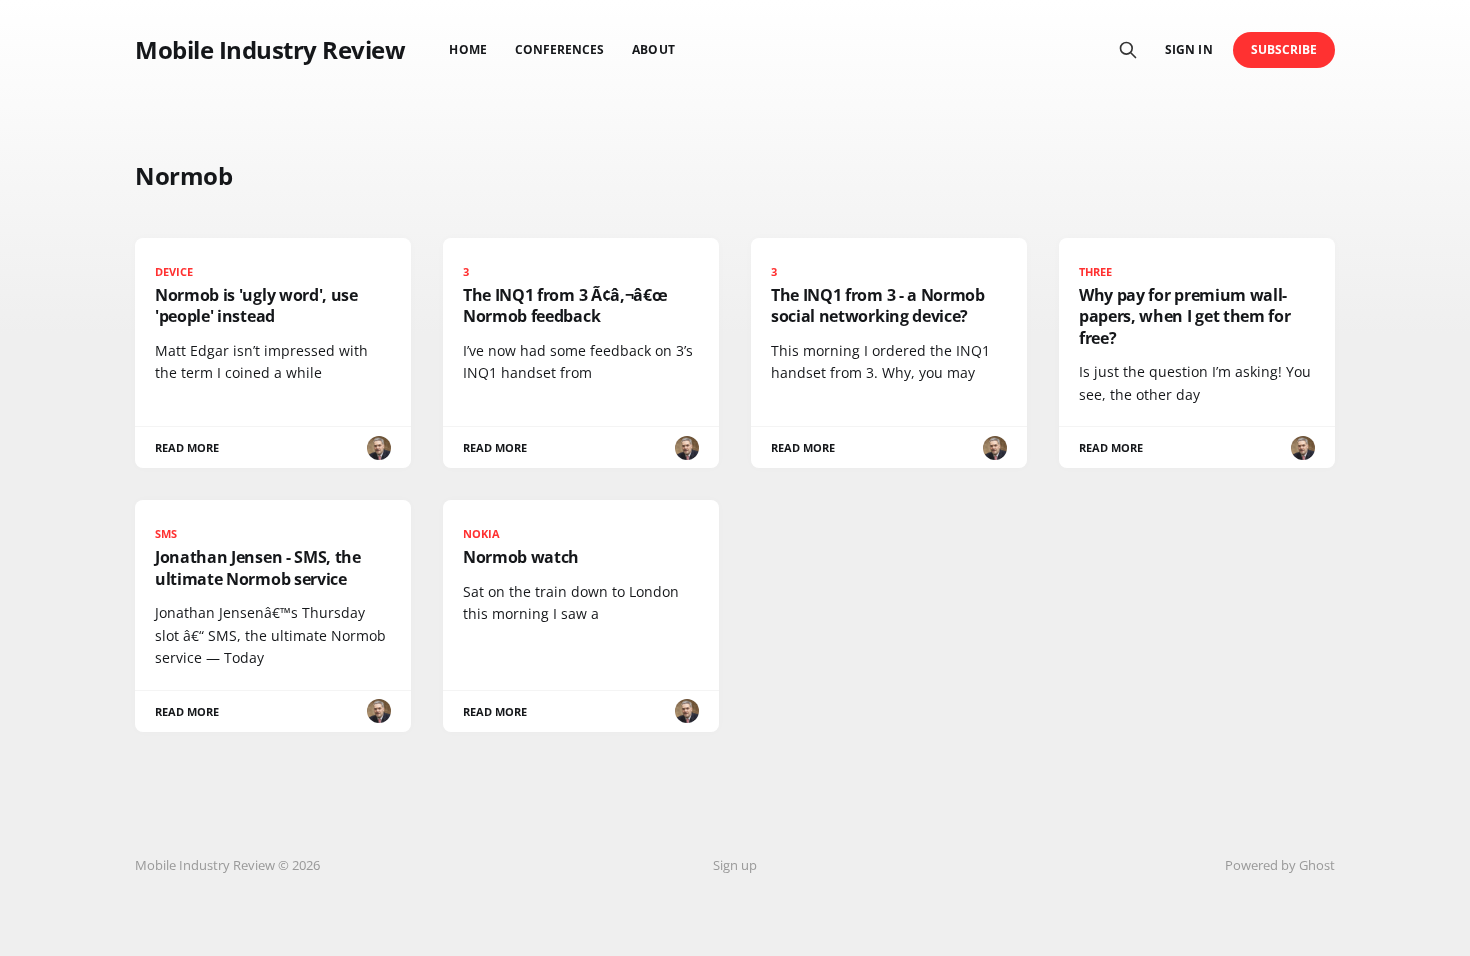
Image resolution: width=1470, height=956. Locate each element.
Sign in (1188, 49)
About (653, 49)
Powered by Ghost (1280, 865)
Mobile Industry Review (270, 50)
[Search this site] (1128, 50)
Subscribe (1284, 49)
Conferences (560, 49)
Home (467, 49)
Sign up (735, 865)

* * * * * * *

▶ _Work item_: Quote only the lines from the line containing "Sign in (1188, 49)" through the end of the listing, please, keeping both the first and the last line.

▶ _Answer section_:
Sign in (1188, 49)
About (653, 49)
Powered by Ghost (1280, 865)
Mobile Industry Review (270, 50)
[Search this site] (1128, 50)
Subscribe (1284, 49)
Conferences (560, 49)
Home (467, 49)
Sign up (735, 865)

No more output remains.